* Given information
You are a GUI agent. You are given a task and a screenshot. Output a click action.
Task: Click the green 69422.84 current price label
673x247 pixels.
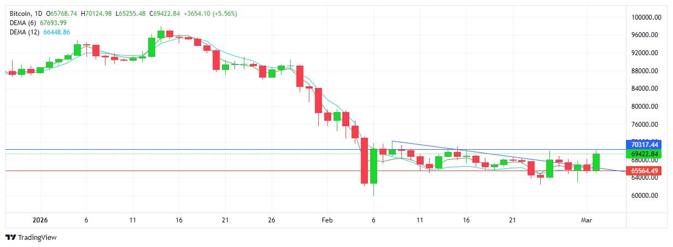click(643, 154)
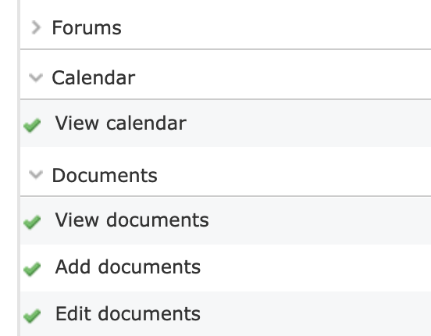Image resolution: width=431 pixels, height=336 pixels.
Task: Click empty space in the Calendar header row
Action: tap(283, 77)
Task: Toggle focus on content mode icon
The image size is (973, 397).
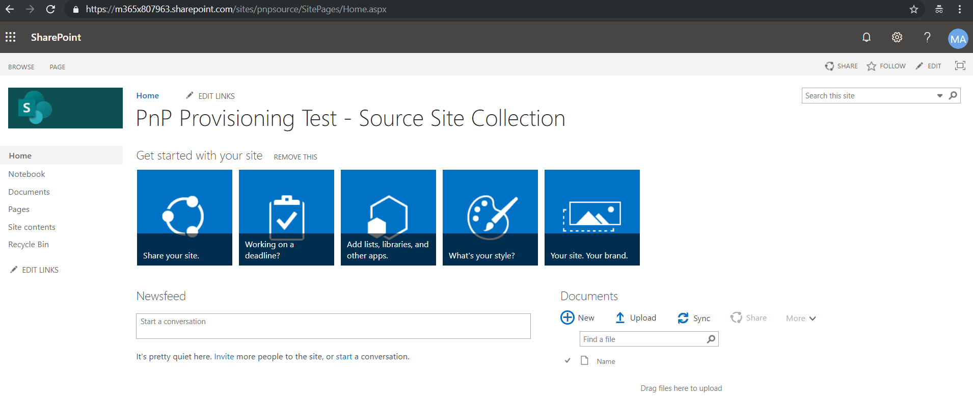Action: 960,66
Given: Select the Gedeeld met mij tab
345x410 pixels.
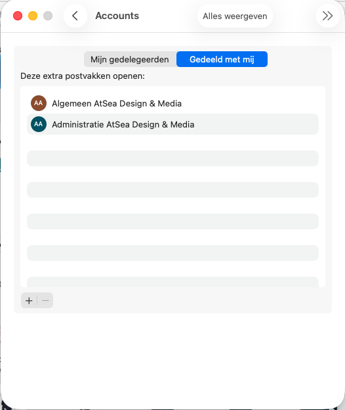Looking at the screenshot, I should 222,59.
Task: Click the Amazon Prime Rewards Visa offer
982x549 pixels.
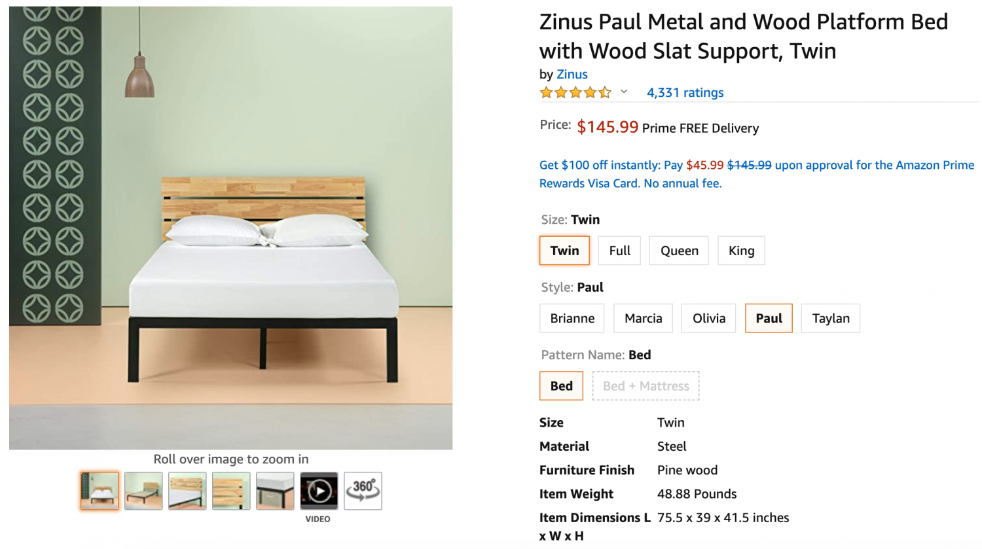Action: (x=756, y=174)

* Requirement
Transcribe all entries above exactly. Drop the pictures.

* The completed task
You are a GUI agent. You are given a task and a screenshot. Output a click action.
Task: Click the green 69422.84 current price label
673x247 pixels.
click(643, 154)
Image resolution: width=431 pixels, height=336 pixels.
Task: Click empty space in the Calendar header row
Action: tap(283, 77)
Task: Toggle focus on content mode icon
The image size is (973, 397).
Action: 960,66
Given: Select the Gedeeld met mij tab
345x410 pixels.
Looking at the screenshot, I should 222,59.
Task: Click the Amazon Prime Rewards Visa offer
982x549 pixels.
Action: (x=756, y=174)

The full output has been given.